# Wrath of the Icestorm



## teknoaxe

This my small depiction of the icestorm and blizzard that happened in New England last week. I will probably make a longer version of this later.


----------



## MJTTOMB

It just sounds like a hip-hop backing track to me. No melody, no chord changes, nothing. Just a moderately compelling beat and some loud brass.


----------



## Rasa

A chord change would be nice


----------



## teknoaxe

Well I'm glad you two piped up. All I need now is Aramis to join in and my day will be complete.

*Edit* Oh.....Aramis is banned....well...big shocker there.


----------



## teknoaxe

Rasa said:


> A chord change would be nice


There is a chord change at 0:32. Apparently you missed that.


----------



## teknoaxe

MJTTOMB said:


> It just sounds like a hip-hop backing track to me. No melody, no chord changes, nothing. Just a moderately compelling beat and some loud brass.


There was a melody starting at 0:52. Apparently you missed that.


----------



## Rasa

Apparantly neither of us cared to listen to the same chord for longer then 20 seconds.
It's not like you're Pärt


----------



## MJTTOMB

So, in a minute-and-a-half-long piece, you change chords once a third of the way through the piece, and begin a brief melody two-thirds of the way through the piece?

Well, I suppose if you want to take pride in such an accomplishment, I have no right to stop you.


----------



## Rasa

None whatsoever, good sir!


----------



## teknoaxe

Perhaps I could get some other people to chime in on this?


----------



## Comus

The dull repetition is nauseating.


----------



## Sanctus Petrus

As usual, I refrain from negative comments as they take too much of my time in most cases.

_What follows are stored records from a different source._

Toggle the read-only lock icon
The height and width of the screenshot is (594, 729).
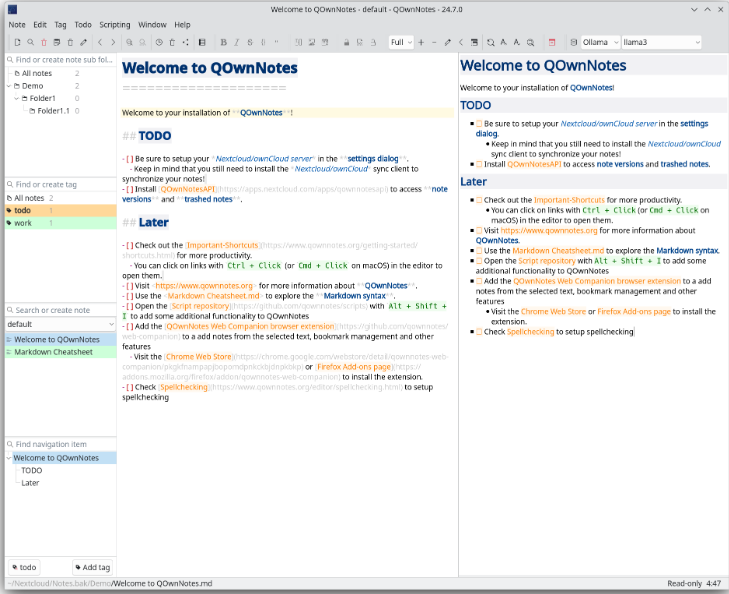[346, 42]
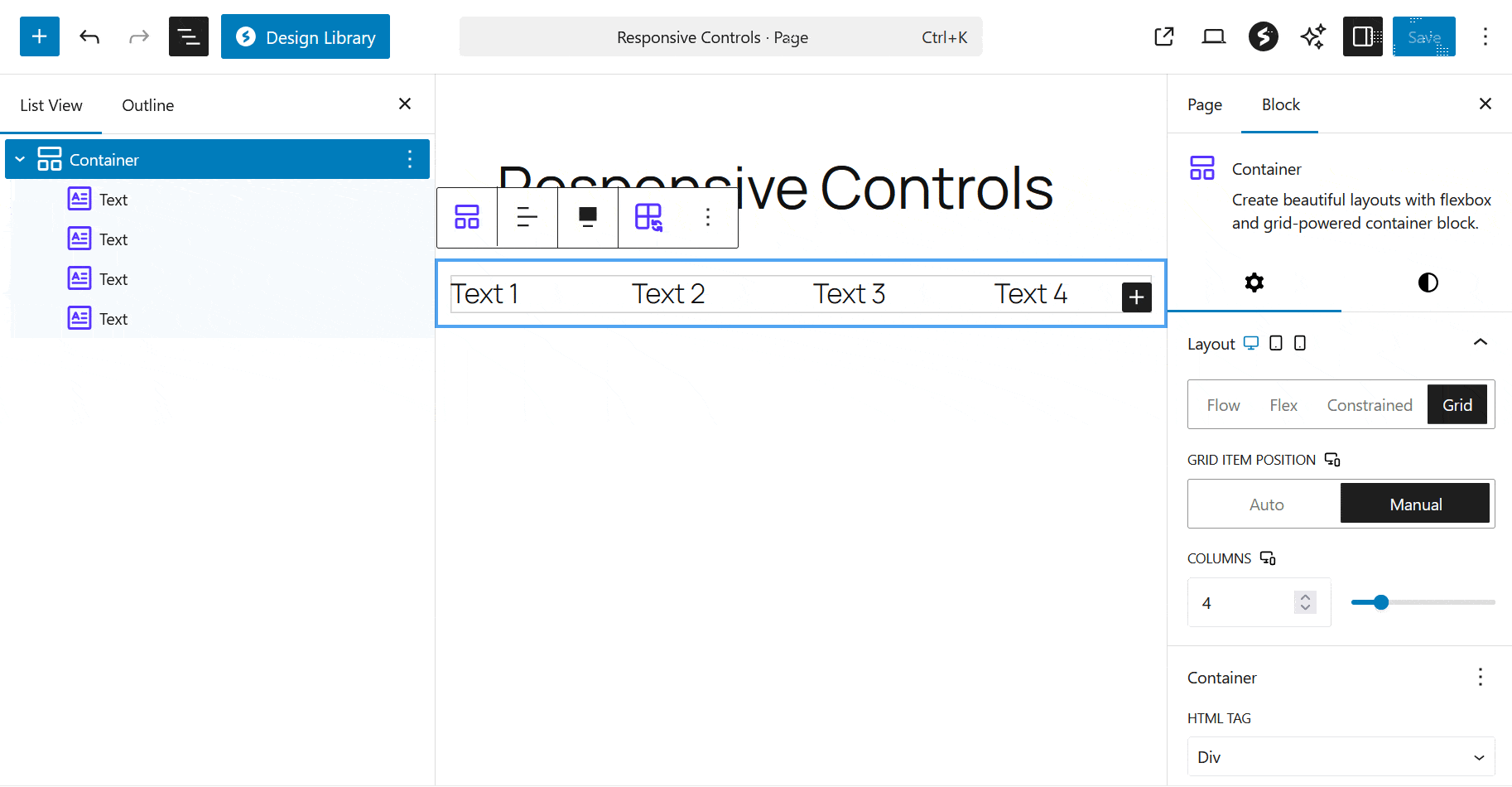Click the device preview laptop icon
1512x787 pixels.
(1213, 36)
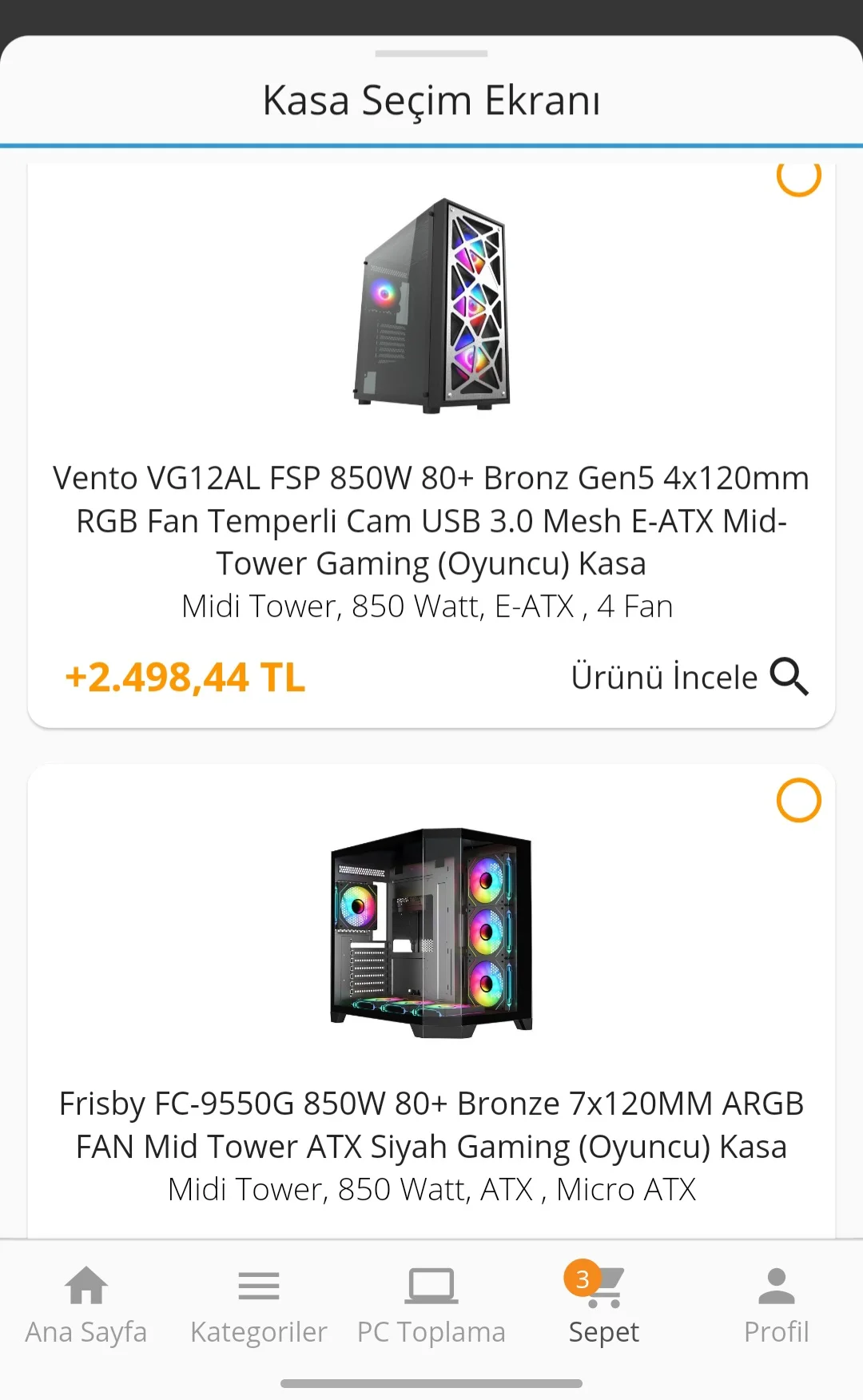Tap the +2.498,44 TL price
The width and height of the screenshot is (863, 1400).
(x=185, y=678)
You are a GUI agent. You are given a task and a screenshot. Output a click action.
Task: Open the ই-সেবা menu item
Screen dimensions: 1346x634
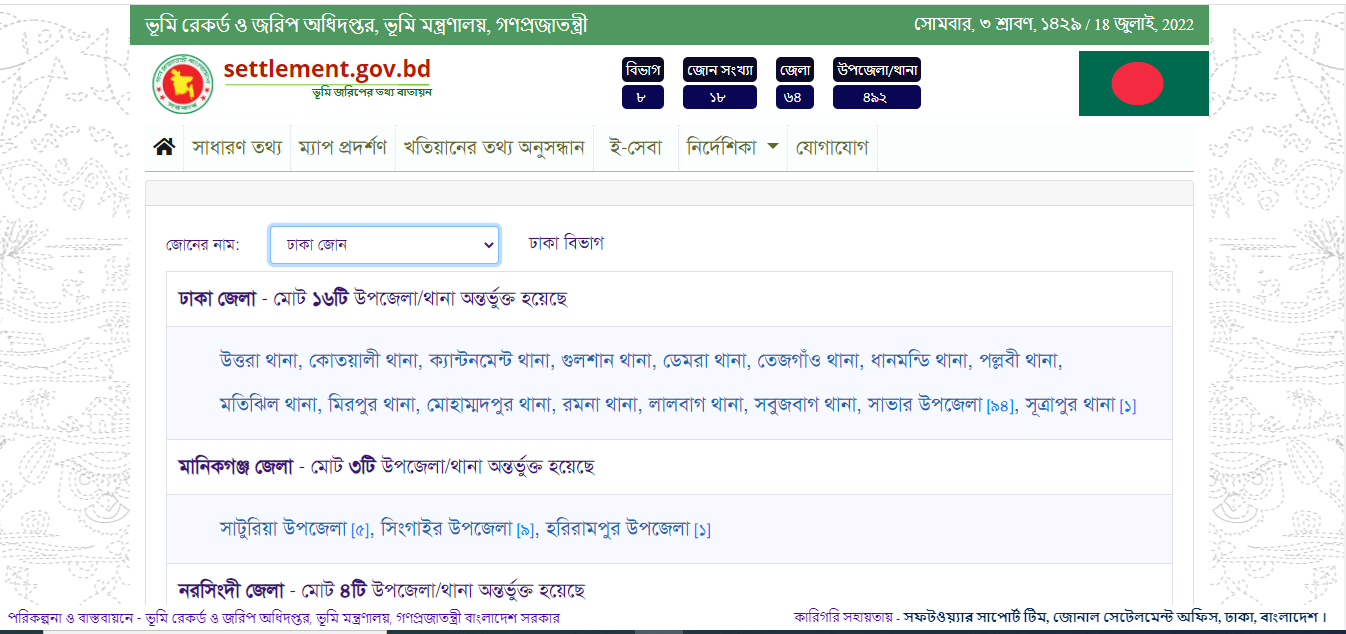(x=635, y=148)
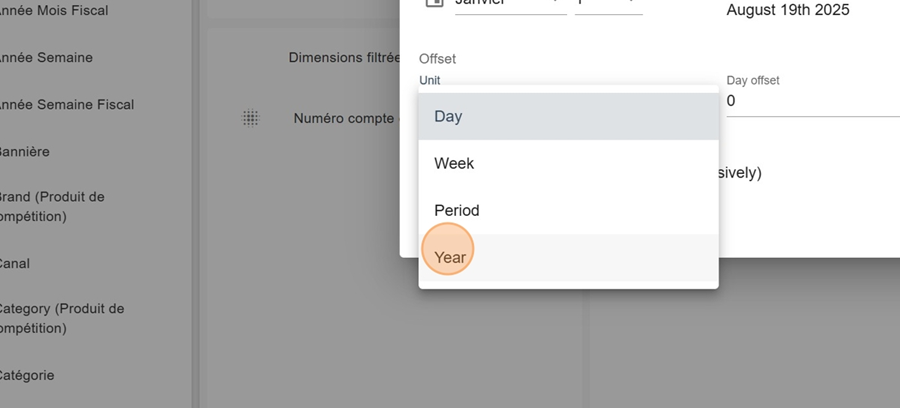Open the field right of Janvier
The height and width of the screenshot is (408, 900).
(608, 5)
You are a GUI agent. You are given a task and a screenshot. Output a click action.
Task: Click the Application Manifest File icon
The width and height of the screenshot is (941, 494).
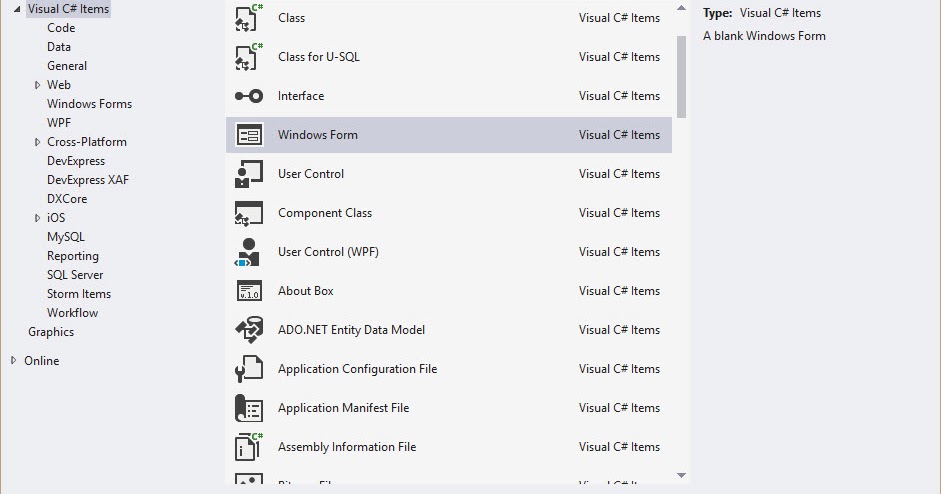pyautogui.click(x=248, y=408)
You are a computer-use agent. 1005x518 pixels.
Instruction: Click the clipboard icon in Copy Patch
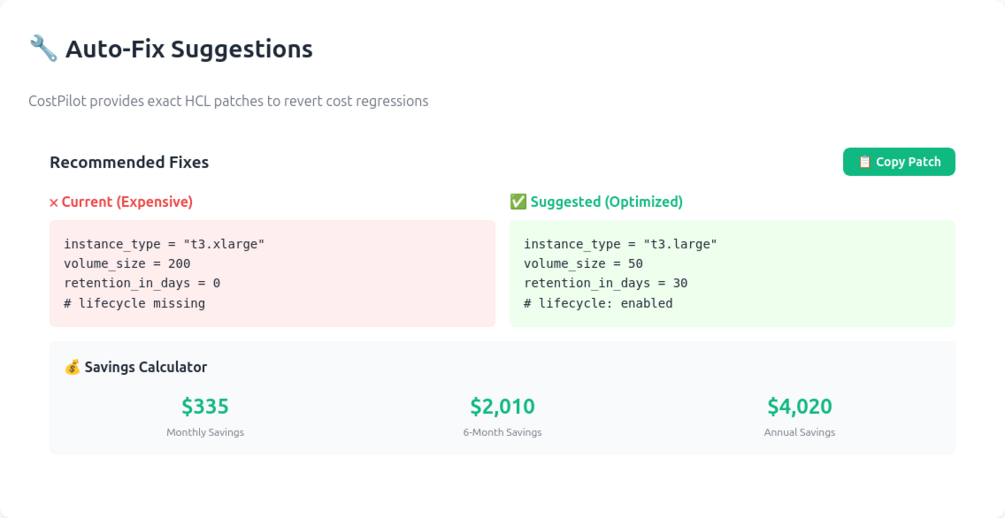coord(864,162)
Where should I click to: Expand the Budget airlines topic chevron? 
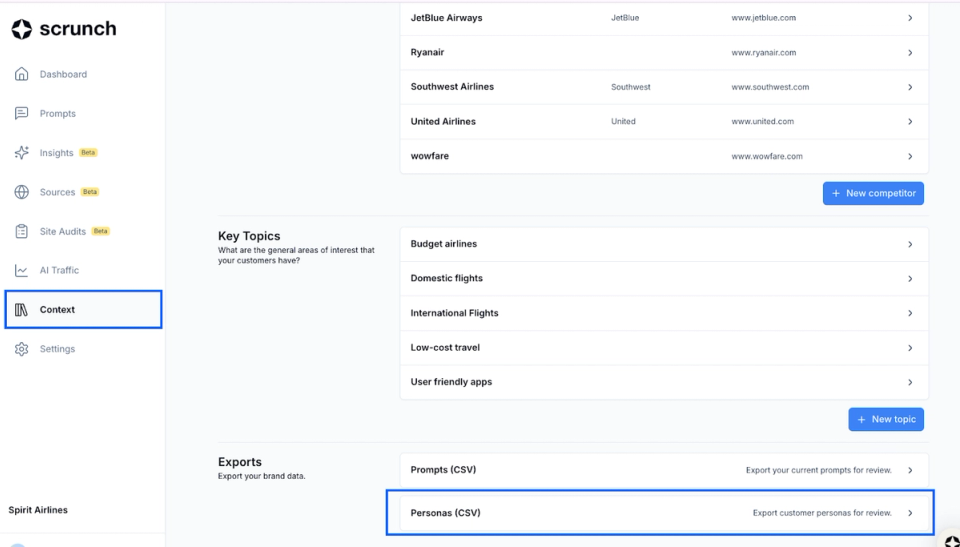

Positive elements in this opus:
-easy to learn by heart
-the duration is almost optimal, don't bother for a longer version
-the digital sounds are quite good
-easy access by youtube link


----------



## chillowack

Personally, I find the comments made so far about this piece too harsh--and in some cases rather arrogant as well.

It is not without its redeeming features. There is a certain tense mood conveyed by the music, and also some interesting dynamics. Since the piece is clearly done in the style of "video game music," I don't think it should be judged by too lofty a standard--and if it is, it should not be in a nasty way.


----------



## Sanctus Petrus

chillowack said:


> Personally, I find the comments made so far about this piece too harsh--and in some cases rather arrogant as well.


Can you point out eactly where my comment is harsh or arrogant?


----------



## Sanctus Petrus

*A*



teknoaxe said:


> You know.


Nope



> I don't know why I even bother with this stupid website. How many people post here on a regular basis, like 10?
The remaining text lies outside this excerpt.